Jelang Puncak Haji, Mekah Perketat Penjagaan di Pintu Masuk

Reporter : Ahmad Baiquni
7 Agustus 2019 17:01
Setiap orang yang masuk ke Mekah harus menjalani pemeriksaan berlapis.

Dream - Pemerintah Mekah memperketat penjagaan di pintu-pintu masuk jelang puncak haji 1440 H/2019 M. Sejumlah petugas keamanan berjaga di tiap jalur masuk ke Kota Suci itu.

Petugas yang terdiri dari militer dan sipil memeriksa setiap kendaraan yang akan menuju Mekah. Selain itu, diberlakukan dua rute dengan salah satunya dipasangi tulisan Non-Muslim.
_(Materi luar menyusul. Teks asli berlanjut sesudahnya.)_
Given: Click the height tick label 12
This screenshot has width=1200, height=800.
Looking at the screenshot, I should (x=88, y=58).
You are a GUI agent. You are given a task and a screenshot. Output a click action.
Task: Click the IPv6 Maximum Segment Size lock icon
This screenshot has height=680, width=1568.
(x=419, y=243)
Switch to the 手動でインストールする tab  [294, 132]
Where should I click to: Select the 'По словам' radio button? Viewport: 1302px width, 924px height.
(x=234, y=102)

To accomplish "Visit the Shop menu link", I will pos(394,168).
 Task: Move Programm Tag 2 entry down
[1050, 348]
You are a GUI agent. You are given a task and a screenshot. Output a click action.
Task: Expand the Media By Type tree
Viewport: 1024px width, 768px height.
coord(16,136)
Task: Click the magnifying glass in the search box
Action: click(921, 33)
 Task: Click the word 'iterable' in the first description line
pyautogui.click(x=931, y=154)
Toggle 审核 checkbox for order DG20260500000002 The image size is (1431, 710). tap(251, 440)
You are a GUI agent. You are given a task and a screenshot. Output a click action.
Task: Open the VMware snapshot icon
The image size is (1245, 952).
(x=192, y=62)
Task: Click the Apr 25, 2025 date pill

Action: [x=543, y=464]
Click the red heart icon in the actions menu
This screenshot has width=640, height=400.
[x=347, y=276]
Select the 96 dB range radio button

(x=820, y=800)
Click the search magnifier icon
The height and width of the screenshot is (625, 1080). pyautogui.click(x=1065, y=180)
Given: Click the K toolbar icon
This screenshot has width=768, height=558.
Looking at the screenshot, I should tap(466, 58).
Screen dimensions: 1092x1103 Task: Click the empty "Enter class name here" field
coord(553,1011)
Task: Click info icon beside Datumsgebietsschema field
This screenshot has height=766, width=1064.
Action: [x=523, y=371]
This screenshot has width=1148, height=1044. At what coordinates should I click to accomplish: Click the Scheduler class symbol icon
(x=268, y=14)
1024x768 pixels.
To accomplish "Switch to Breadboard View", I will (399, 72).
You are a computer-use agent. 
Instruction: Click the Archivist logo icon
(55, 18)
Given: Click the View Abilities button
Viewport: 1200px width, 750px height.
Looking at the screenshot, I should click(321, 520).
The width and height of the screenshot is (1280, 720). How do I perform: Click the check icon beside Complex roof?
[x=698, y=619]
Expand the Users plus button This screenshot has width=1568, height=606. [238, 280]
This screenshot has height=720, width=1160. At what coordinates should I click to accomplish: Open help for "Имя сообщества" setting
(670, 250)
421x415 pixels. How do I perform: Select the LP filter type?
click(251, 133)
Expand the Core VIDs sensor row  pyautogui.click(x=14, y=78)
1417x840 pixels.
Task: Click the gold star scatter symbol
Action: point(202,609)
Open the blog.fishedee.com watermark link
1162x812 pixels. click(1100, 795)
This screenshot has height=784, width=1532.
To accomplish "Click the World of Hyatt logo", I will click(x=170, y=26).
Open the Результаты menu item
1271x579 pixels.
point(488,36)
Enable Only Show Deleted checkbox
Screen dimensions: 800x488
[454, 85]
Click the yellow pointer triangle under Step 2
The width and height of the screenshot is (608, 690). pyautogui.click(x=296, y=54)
Tanda itu untuk mencegah masyarakat non-Muslim masuk Mekah. Mereka diharuskan melewati jalan yang ditetapkan, mengarah ke luar kota Mekah.

Kepala Seksi MCH Daker Bandara Jeddah-Madinah, Husni Anggoro, menjelaskan, pemeriksaan di jalan masuk Mekah kerap dilakukan. Intensitasnya meningkat jelang puncak haji, sehingga pemeriksaan jadi berlapis.

Bagi jemaah haji yang akan masuk Mekah diharuskan membawa surat izin dari Kantor Urusan Haji Indonesia (KUH) Daker Bandara.

" Isinya data nama-nama personel yang ikut dalam perjalanan. Kalau petugas yang berasal dari Jakarta dicantumkan nama dan nomor paspor," kata Husni.

Jika petugas haji adalah warga Indonesia berstatus mukimin atau tinggal di Saudi diwajibkan mencantumkan nama dan tanda pengenal.